The importance of the intuitive, the experimental and improvisatory in our practice.
The overwhelming significance of who we are and who we are becoming, our consciousness of ourselves and others.
Both these points are caught at least partially in the last of the In Defence of Youth Work cornerstones – ‘The essential significance of the youth worker themselves, whose outlook, integrity and autonomy are at the heart of fashioning a serious yet humorous, improvisatory yet rehearsed educational practice with young people.’ And in this excerpt from Hans’s article – ‘I am thinking of intuition as the ability to sense the exact words to say or not say in our work with young people. To know when to speak and when to be still, to take a walk, have a sandwich, reach out and touch or refrain from touching someone, share our own experiences or keep them to ourselves. This is the stuff we can’t teach. We can attempt to codify it in best practices, endless discussions about boundaries, interviewing techniques and so on, but none of it really gets at what makes a great CYC worker’.
The crucial recognition that being a youth worker is not some cloak of identity that can be shed on the way home from work. As Hans says, ‘we work with people and people are everywhere’. In my inadequate way, I’ve tried always to relate to people in the same way, through a consistent lens, recognising different circumstances, whether at work in the youth centre or in the office, in the pub, in the trade union, in the sports team and indeed at home.

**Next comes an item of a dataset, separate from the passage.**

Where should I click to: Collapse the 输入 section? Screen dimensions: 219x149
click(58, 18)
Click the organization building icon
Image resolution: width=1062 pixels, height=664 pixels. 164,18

Over the years, I have had the opportunity to see thousands of youth workers at work or heard their stories of engaging with young people. They have been workers in residential programs, street outreach, emergency shelters, schools, rape crisis centers, community storefronts, government social service programs, day care, and foster care, among others. They have worked with small children, gangs, families, immigrants, queer kids of all ages, racially diverse populations, youth, straight kids, young people living in poverty or wealth, kids of various faiths, spiritualities, and communities. Compositionally, they themselves have been all these things and more. However, what has struck me in all this rich diversity of history, ethnicity, religion, race, gender, class, sexuality and so on is how idiosyncratically all of these elements come together to form the work of each one of us.
I often remind my students that when they are in an encounter with a young person they only have one tool and that is themselves. They can have a rich and in depth knowledge of the theoretical literature of the field, have attended and absorbed the more innovative and pertinent new techniques for resolving life difficulties, practised all the skills they have been taught in school and in professional development workshops, they might have aced the licensing or certification exam, but none of that matters if it hasn’t been fully transformed and integrated into who they are as a radically unique living composition of body and mind. To the degree that we understand how our bodies and minds work and are composed in each moment of our encounter with the world around us, we will engage that world more fully and with more life-affirming force. To the degree we are limited in what we can apprehend about ourselves and our relation to the world that forms who we are, we will be restricted in our creative capacity to compose a life.
Now that might sound a little esoteric, but every child and youth care worker I have been privileged to know, works somewhere along a continuum of self-awareness and a certain openness to the richness of the experiential and experimental composition that is living relations. It is what shapes that ineffable aspect of our work we might think about as intuition. I am thinking of intuition as the ability to sense the exact words to say or not say in our work with young people. To know when to speak and when to be still, to take a walk, have a sandwich, reach out and touch or refrain from touching someone, share our own experiences or keep them to ourselves. This is the stuff we can’t teach. We can attempt to codify it in best practices, endless discussions about boundaries, interviewing techniques and so on, but none of it really gets at what makes a great CYC worker.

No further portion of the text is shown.